Dataset entries:
"""
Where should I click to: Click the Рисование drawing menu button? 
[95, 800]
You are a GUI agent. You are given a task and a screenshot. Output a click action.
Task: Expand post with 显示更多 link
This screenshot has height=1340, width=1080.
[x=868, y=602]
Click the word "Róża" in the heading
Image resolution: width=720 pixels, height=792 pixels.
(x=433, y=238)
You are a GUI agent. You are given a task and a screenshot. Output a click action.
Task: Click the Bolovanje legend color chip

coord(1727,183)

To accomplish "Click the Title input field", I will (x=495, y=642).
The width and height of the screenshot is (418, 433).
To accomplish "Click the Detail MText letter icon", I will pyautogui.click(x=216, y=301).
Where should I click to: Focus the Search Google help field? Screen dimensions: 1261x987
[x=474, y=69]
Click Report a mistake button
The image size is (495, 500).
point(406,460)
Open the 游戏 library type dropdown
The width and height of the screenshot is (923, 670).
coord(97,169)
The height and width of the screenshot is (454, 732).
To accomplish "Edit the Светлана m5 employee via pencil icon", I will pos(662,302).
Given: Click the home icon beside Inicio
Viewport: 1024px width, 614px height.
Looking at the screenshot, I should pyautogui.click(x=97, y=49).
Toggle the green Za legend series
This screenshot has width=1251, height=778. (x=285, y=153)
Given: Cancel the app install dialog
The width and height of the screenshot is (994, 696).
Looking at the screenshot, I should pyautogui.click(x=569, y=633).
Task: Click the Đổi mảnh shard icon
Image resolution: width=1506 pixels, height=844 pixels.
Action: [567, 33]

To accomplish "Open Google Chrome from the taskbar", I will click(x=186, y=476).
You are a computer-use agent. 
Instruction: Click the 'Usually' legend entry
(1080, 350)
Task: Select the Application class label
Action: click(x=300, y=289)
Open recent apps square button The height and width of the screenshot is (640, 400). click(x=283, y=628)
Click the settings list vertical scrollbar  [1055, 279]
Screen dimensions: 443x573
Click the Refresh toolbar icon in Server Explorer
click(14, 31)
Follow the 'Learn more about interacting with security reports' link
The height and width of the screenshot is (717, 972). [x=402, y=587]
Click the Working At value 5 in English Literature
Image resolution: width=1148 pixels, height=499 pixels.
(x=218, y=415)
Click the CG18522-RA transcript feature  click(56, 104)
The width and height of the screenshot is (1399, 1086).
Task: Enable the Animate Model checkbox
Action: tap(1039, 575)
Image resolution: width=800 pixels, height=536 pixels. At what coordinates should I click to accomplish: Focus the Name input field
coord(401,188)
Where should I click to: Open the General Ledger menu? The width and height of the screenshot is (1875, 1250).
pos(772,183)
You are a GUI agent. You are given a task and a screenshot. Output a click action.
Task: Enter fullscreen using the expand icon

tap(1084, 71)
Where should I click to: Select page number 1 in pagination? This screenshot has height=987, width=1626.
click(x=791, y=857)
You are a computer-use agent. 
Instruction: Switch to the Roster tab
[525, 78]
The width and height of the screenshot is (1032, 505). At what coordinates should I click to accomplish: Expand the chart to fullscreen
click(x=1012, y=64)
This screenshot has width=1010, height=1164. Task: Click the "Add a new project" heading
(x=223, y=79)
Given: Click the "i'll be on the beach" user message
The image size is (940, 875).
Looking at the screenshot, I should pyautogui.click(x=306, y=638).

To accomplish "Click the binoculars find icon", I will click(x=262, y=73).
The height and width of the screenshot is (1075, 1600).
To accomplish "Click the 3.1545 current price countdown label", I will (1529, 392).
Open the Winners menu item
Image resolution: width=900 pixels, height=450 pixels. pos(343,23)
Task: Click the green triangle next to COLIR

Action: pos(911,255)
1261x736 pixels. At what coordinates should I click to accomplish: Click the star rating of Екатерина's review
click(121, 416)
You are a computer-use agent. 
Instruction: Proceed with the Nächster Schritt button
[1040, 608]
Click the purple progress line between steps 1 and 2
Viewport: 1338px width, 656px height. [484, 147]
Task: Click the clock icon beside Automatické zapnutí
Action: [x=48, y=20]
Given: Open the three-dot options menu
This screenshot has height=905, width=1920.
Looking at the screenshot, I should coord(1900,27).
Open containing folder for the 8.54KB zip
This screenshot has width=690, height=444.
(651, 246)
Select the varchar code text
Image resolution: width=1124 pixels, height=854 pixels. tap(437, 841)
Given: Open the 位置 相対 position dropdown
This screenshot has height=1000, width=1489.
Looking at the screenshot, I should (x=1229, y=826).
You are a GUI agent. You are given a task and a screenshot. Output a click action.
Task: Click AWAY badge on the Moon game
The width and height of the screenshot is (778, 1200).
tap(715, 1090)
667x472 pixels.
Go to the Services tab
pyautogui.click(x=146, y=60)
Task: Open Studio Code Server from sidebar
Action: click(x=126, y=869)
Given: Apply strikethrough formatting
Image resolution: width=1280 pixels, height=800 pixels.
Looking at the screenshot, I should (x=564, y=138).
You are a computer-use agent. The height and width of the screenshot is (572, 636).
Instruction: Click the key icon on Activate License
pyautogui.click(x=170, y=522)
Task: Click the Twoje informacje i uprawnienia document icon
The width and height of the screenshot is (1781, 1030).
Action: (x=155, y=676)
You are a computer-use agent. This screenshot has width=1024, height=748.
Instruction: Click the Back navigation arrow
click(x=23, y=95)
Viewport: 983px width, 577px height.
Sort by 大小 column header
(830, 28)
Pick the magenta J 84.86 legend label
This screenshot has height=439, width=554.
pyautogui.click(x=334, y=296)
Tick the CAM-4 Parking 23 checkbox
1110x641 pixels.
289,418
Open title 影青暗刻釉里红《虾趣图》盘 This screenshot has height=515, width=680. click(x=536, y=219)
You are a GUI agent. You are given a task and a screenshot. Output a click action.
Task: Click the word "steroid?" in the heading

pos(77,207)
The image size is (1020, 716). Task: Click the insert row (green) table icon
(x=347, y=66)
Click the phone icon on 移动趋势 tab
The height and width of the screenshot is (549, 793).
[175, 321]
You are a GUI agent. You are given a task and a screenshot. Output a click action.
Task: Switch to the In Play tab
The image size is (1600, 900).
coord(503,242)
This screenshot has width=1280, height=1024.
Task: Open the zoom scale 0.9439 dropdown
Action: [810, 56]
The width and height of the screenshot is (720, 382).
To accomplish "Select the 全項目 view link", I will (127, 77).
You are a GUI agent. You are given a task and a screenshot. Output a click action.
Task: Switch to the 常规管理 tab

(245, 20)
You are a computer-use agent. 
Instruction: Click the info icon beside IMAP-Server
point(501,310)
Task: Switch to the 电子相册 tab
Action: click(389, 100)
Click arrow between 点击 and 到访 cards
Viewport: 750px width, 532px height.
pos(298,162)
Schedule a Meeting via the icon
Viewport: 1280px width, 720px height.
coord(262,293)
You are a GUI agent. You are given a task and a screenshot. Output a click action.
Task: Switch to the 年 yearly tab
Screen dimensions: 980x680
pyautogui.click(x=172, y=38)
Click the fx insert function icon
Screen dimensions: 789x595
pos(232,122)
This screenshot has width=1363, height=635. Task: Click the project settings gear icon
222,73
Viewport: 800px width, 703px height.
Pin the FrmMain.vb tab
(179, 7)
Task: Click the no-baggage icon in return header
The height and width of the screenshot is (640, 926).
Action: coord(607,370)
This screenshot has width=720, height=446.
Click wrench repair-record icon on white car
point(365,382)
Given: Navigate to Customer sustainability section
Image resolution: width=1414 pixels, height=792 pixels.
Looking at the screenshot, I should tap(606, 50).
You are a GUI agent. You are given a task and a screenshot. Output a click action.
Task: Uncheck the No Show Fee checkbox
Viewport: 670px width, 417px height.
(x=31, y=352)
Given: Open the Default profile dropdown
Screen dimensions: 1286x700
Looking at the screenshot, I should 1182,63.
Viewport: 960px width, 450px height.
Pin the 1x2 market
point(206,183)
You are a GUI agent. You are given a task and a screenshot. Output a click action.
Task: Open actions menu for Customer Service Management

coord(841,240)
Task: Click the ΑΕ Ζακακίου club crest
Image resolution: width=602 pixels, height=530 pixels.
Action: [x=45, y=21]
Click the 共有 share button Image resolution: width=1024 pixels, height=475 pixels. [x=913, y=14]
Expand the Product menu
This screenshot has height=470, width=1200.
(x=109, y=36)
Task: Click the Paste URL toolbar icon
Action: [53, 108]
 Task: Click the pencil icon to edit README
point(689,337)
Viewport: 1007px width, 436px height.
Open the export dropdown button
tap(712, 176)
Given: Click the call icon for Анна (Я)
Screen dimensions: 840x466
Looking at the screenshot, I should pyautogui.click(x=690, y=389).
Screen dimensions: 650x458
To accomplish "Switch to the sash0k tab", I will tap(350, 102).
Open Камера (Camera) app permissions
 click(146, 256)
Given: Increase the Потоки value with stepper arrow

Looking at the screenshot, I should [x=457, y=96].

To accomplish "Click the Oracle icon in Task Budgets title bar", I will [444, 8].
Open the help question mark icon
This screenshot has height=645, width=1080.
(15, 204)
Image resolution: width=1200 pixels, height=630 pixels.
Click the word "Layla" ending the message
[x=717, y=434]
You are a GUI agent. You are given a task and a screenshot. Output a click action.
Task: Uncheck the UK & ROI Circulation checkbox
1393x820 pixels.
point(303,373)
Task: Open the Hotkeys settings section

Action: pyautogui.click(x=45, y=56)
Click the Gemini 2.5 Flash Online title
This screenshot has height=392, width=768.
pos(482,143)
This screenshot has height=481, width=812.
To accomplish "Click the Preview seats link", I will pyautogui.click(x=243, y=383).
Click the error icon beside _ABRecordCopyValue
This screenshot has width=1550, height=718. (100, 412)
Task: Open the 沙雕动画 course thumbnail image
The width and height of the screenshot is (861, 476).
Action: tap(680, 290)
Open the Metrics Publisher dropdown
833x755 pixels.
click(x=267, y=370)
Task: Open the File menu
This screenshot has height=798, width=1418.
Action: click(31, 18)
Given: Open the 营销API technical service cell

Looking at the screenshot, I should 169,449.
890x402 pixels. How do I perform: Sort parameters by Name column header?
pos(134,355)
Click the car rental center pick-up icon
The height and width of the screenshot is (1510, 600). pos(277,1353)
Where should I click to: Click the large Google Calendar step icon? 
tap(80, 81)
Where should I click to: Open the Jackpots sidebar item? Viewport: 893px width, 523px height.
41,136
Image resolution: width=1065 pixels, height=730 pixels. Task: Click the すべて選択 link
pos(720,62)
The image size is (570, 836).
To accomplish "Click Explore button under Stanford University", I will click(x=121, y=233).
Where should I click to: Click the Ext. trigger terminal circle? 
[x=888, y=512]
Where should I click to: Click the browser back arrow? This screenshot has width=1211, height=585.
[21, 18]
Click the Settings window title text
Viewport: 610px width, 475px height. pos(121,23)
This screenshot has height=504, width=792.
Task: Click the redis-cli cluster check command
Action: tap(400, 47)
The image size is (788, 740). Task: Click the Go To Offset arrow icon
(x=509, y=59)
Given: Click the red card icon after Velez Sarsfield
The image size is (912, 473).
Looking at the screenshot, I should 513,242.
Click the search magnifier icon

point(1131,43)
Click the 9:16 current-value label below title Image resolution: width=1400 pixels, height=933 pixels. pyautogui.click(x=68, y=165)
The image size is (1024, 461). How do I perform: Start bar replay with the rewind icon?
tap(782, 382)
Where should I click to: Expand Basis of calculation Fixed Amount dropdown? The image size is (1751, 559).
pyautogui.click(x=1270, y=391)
"""
TRY IT: Return all lines in the data that include the word "Uncheck".

RESULT OF THIS EXERCISE:
Task: Uncheck the No Show Fee checkbox
Task: Uncheck the UK & ROI Circulation checkbox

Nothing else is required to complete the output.